Which brings us back to the journalists being at the heart of any future success for old media. These first breed of savvy journalists are learning a valuable lesson. You have to work on your digital prescence and stage manage your own personal brand. If you’re a concientious, adventurous journalist, everything is probably going to be ok. If you winged it. regurgitated press releases and churned out obvious articles, It’s time to look for a new career.

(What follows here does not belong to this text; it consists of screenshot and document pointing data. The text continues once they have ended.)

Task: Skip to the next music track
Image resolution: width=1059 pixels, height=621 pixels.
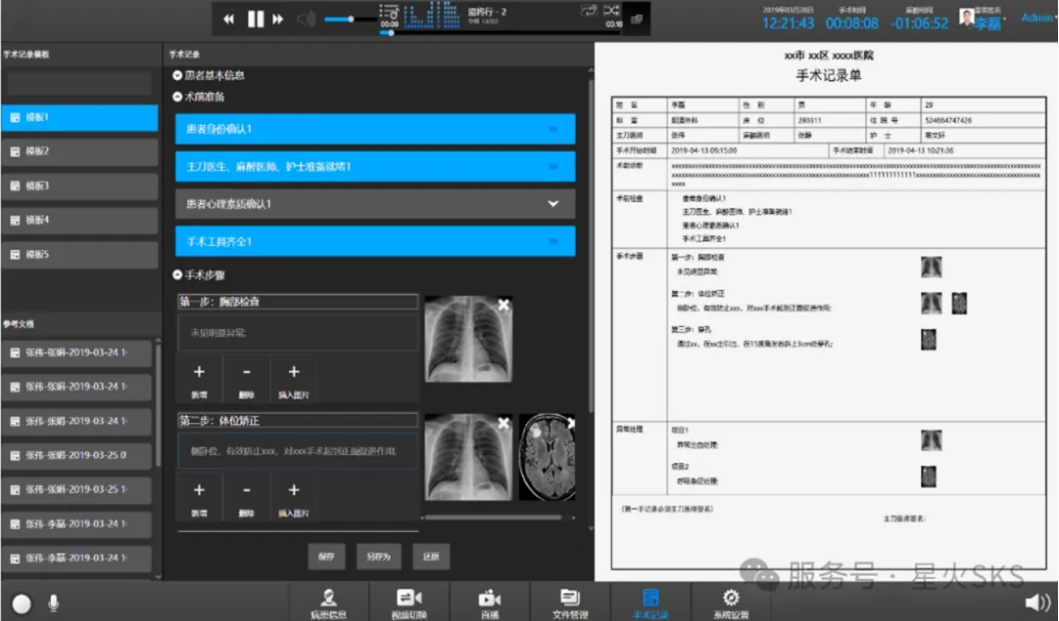Action: (x=278, y=19)
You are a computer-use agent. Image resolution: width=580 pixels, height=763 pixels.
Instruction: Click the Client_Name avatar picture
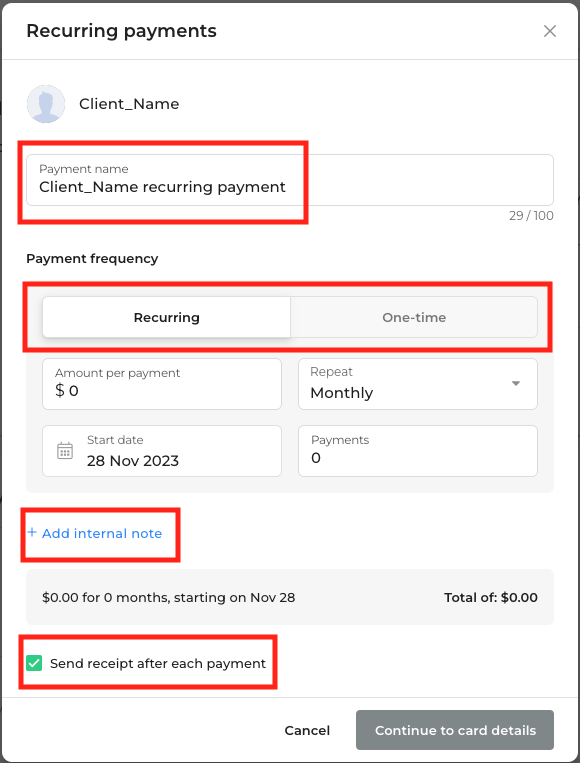pyautogui.click(x=46, y=104)
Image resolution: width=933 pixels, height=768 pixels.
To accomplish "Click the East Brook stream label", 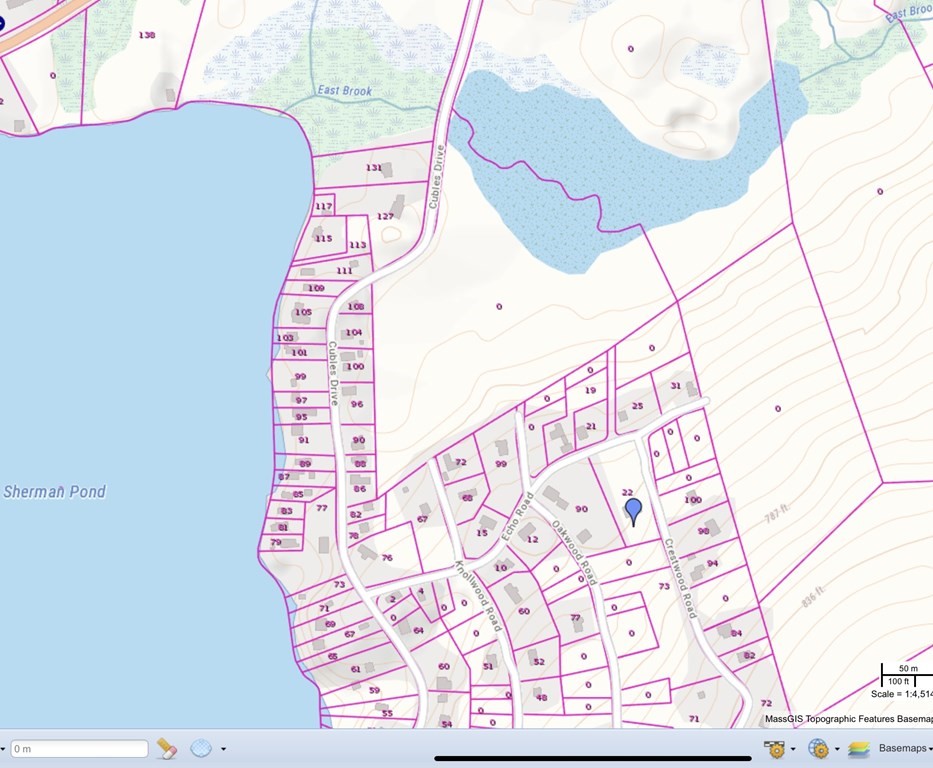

If you’re not a journalist, you may be thinking none of this applies to you, but the fact is that we are all journalists these days. We are all our own micro-broadcast network. Whether you have your own blog, or upload your photos to flickr, or your holiday videos to YouTube, or even just update your status regularly on facebook or twitter. Media more than ever is a meritocracy. We all live in public and broadcast our lives to the world. But we’re all still trying to work out what is ok to share and what isn’t. Cultivating and maintaining your personal brand is a skill we are all going to have to learn over the next few years and is definitely a topic I’ll be returning to in the future.